Highly energetic cosmic object hides its identity

Dec 27, 2007 09:08 GMT  ·  By

We used to think that Quasi Stellar Objects or quasars are the most energetic structures in the Universe, but this doesn't seem to be the case with the Milky Way, and why would our galaxy be more special than the others? The quasar is a special type of black hole, which goes through a 'feeding' process as it swallows massive amounts of gas and dust, spinning around it in an accretion disk. The friction between the gas and dust particles raises the temperature of the cloud to a point at which it emits high amounts of light in most of the visible spectrum, X-ray and gamma-ray. In addition, the part of the accelerated gas that is not drawn towards the singularity escapes to the object's pole at relativistic speed, and can create jet particles millions of light years long.

Albeit as earlier said, it seems that the most energetic particles emitted in our galaxy come from objects which are mostly covered in mystery. Relatively recently discovered by the European telescope High Energy Stereoscopic System or H.E.S.S., these cosmic objects emit particles and accelerate them to speeds close to that of light. In order to solve the astronomical problem, a collaboration between the Japanese Aerospace Exploration Agency and NASA has been employed to study the elusive objects.

The ground based telescope H.E.S.S., located in Africa, Namibia, detected the cosmic objects during gamma-ray scans of the sky that revealed extremely high energy gamma-ray busts, representing the highest energy form of light emitted by a cosmic body beyond the orbit of Earth. Interestingly enough, these radiation emissions are so mysterious that they have determined the creation of a new branch in astronomy.

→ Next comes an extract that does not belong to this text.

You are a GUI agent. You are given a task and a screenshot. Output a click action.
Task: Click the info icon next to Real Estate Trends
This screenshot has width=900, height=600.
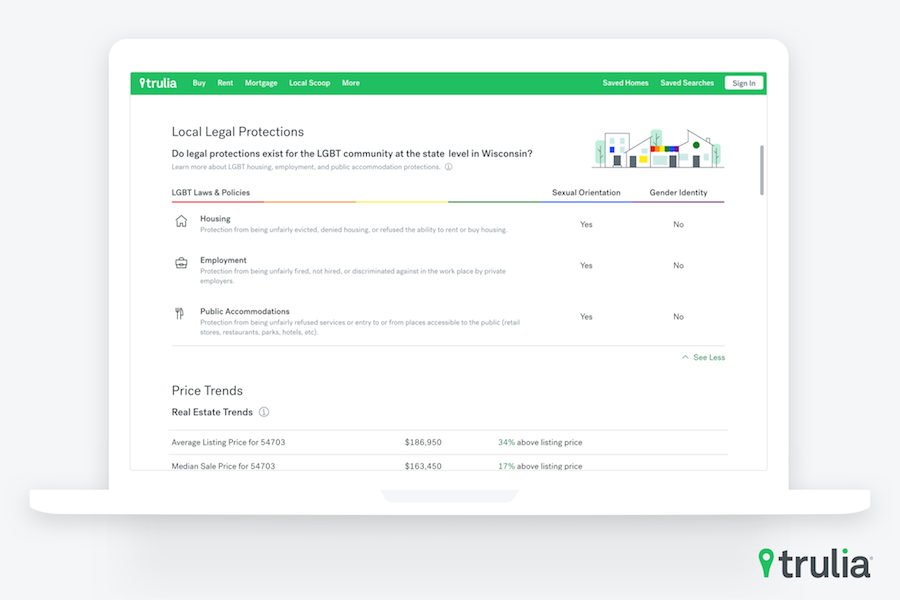[x=264, y=412]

Not only the bodies which emit these radiations are elusive, but even the effects produced on Earth's atmosphere have been subject of debate until recently. Cherenkov radiation represents the resulting blue light bursts created by extremely energetic sub-atomic particles colliding with the atoms in the atmosphere. However, there seemed to be a problem regarding the particles themselves. Measurements revealed that they were traveling at speeds greater than that of light, which, as we know today, is impossible, at least in a relativistic sense. Later on, it has been shown that, in fact, the Cherenkov radiation is produced by gamma-ray photons, a form of light, and the particle speed measurements have been distorted by comparison with the speed of light in Earth's atmosphere which is slightly smaller than that of photons in void.

Although H.E.S.S. was able to determine the location of the cosmic objects emitting high energy particles, its resolution prevents it from making a precise image of the exact location from which and of how the particles are being accelerated to such high energies. Thus, the Suzaku X-ray telescope was put to solve this problem with the help of its high sensitivity X-ray instruments. Some might say, yes... but what does the X-ray have to do with the gamma-ray? It seems that any object that has the capability of producing gamma-ray bursts will also emit X-ray radiation automatically.

Preliminary results of the observations made by Suzaku show that the X-ray signature of the unknown radiation source closely resembles that of a pulsar star known as neutron star which is created in the late stages of a star's life, as its massive core, being unable to sustain the enormous pressure created by gravity, collapses on itself when the nuclear forces cannot balance it.

Aside the pulsar-like structure, it looks like the additional material ejected by the star during the supernova phase, which has currently formed a nebula around the dead stars, radiates more particles than previously predicted.

Hironori Matsumoto, from the University of Kyoto, suggests that HESS J1614-518, the cosmic body studied by Suzaku, Chandra and XMM Newton, belongs to a class of objects known as 'dark particle accelerators', but what kind of particles are being accelerated in these object remains a subject of debate.

Previously, astrophysicists have suggested that they might be protons, sub-atomic particles that have 2000 the mass of the electron, and could be accelerated to energies as high as that contained by a fast baseball, theory seemingly confirmed by observations made by the Suzaku Telescope which revealed that, similarly to proton sub-atomic particles, the HESS J1614-518 object emits low amounts of X-ray.